The Indian textile industry has flagged concerns about an Environment Ministry move to mandate virtually all textile firms to reduce their effluent discharge to zero. The argument is that such a stipulation goes beyond what the developed world follows and would make Indian firms even more uncompetitive at a time when export orders are shrinking. Accounting for 14 per cent of India’s exports, the textile industry is India’s largest employer after agriculture. But, the industry has recently lost ground to Bangladesh and Vietnam in the global market as the preferred supplier for readymade garments.
The Ministry of Environment and Forest issued a draft notification in late November that proposes new pollution control standards for effluents from the textile industry. It also requires all textile units set up in clusters such as Tirupur in Tamil Nadu to set up common effluent treatment plants to ensure zero liquid discharge, irrespective of their waste water quantity.
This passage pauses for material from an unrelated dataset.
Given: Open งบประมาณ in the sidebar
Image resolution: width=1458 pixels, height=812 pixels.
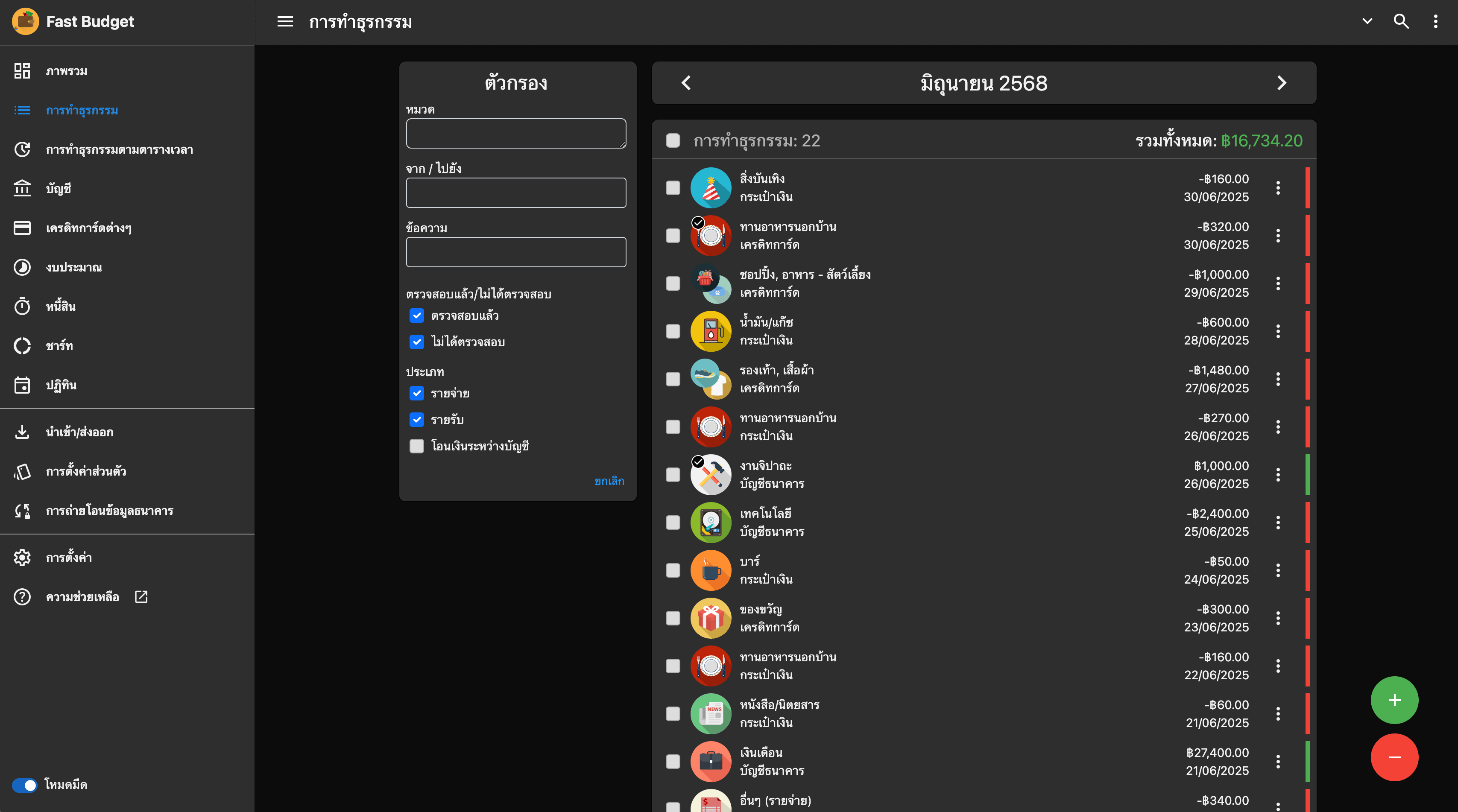Looking at the screenshot, I should 73,267.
According to the ministry, the industry players would be granted 30 months to construct or augment their existing effluent treatment plants to comply with this new regulation under the Environment Protection Act of 1986. No new or existing units will be allowed to operate their factories after that, in the absence of such arrangements.
In this regard, the industry members have raised their apprehensions about the implications of the new norms in a missive sent earlier this week to the ministries of textiles as well as environment and forests, questioning the assumption that textile units discharge effluents without treating them.
According to A Didar Singh, Secretary General of the Federation of Indian Chambers of Commerce and Industry (FICCI), ‘zero discharge’ is not the only solution. The effluent can be treated and reused for various other purposes including discharge in the sea at least in coastal states.